Apart from calling a five-week-long strike a “job action,” terminology so vague and sanitized as to be completely misleading, and referring to BUGWU’s pointed and justified criticisms of the university’s bargaining strategy as “misinformation” in other parts of the email, Lutchen’s implication of the unpopularity of BUGWU’s position was severely undercut by the massive outpouring of support received by graduate workers at Wednesday’s rally.

Dhruv Kapadia, BU’s undergraduate student body president, spoke at the rally about the importance of solidarity across the BU community. “Undergraduates, graduate students, staff, faculty and alumni are all connected by one shared BU identity,” said Kapadia. “Without solidarity, we are nothing.” 

A statue of BU’s mascot, Rhett the Boston Terrier, watched as the crowd marched past towards One Silber Way

BUGWU and Palestine

The BUGWU strike is happening concurrently with a wave of repression of student expression at universities across the country and in Boston, where over 200 students and community members have been arrested at university encampments. Students who speak up for the rights of Palestinians who have been subject to displacement and genocide at the hands of the U.S.-backed Israeli occupation, are in turn facing increasing police repression and violence, sanctioned by their own universities. 

These students peacefully demand that their universities disclose their financial ties to the Israeli apartheid government and divest from them, and are met with police in riot gear. In much the same way, unions within higher education institutions find themselves on the front lines of a class struggle, between the ruling elites who govern universities and the working-class people responsible for the day-to-day operations of those schools. 

Guidry added, “Our struggle for control over this university can be seen across the country… our struggles as grad workers are not equal to the Palestinians who await imminent invasion and Rafah and elsewhere in the occupied Gaza Strip, but they clearly are interconnected. And that is why we put out our statement of solidarity [with Palestine].”

Ruofei, an undergraduate in the Anthropology department at BU and longtime leader in BU’s Students for Justice in Palestine group, spoke at the rally as well. “Our struggle is rooted in Gaza, where the Zionist entity is still massacring families and starving a besieged population.”

“The experience of suppression of our voices and disregard of our rights to free speech is a struggle that we share with the graduate workers of BU. Graduate workers have been silenced and intimidated by the administration at BU,” said Ruofei.

Ready for the long haul

BUGWU’s May Day rally was confirmation that the union is dedicated to the long-term struggle, and determined to win no matter how long it takes.

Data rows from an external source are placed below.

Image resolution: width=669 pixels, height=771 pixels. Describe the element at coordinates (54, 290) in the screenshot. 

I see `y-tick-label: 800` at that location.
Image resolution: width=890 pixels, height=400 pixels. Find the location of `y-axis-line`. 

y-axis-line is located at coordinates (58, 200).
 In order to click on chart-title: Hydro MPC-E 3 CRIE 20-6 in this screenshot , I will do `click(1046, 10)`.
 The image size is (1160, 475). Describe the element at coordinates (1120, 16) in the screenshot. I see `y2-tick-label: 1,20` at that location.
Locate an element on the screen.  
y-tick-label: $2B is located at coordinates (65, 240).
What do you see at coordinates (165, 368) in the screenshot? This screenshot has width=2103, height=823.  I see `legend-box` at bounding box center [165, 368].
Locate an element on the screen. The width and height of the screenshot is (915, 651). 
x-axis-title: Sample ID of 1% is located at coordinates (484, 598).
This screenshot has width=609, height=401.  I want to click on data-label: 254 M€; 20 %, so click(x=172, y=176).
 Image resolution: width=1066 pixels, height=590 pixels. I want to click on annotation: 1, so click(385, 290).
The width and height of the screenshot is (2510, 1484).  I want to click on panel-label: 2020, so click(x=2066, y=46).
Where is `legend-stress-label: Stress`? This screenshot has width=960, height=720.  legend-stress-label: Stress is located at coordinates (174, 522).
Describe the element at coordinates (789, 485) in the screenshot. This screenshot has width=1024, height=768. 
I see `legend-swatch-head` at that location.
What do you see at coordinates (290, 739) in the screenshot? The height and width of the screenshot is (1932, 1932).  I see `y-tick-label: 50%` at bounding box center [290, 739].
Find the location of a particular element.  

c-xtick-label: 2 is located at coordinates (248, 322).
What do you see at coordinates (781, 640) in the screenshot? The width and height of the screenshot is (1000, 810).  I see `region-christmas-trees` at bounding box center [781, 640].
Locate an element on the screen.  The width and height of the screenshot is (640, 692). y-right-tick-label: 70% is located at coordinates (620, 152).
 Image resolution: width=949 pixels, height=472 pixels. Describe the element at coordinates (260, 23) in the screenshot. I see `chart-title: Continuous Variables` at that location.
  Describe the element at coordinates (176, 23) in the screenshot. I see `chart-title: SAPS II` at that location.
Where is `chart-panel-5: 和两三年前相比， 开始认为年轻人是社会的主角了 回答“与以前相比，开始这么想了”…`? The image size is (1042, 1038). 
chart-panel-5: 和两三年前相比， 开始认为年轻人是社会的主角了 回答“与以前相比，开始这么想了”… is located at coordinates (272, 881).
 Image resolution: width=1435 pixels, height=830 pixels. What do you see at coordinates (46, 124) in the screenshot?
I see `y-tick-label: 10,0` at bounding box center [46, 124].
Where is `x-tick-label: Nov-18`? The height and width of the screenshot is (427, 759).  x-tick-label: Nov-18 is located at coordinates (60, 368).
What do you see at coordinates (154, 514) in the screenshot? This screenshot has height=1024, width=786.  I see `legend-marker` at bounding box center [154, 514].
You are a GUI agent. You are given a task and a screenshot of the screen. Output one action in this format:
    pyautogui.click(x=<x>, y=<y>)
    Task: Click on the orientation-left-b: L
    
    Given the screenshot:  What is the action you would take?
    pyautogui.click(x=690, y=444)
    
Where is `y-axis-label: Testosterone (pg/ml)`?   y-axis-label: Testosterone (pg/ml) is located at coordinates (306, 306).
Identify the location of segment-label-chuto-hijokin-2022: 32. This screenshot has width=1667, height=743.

According to the union, 93% of BUGWU members are rent-burdened. Many utilize food pantries and other services just to be able to eat. Parents are left to figure out for themselves how to pay for childcare. 

Confronted with the seriousness of these concerns, BU has tried to project an image of strength and disinterest for months. However, undergraduates and faculty continue to vocally support graduate workers through their contract fight. That unwavering community support was on display Wednesday, when five weeks into their strike, BUGWU held their biggest rally yet. 

“This is really a tug of war. It is a class struggle. And we’re seeing that with our strike, we are tugging harder than them. Our strike is working. We are strong. They are the ones who can make this tug of war end sooner. We are resolved around our demands, and we have the power to win them,” said Guidry.

Grads march past a banner on Bay State Road which reads, “We are the ones we have been waiting for.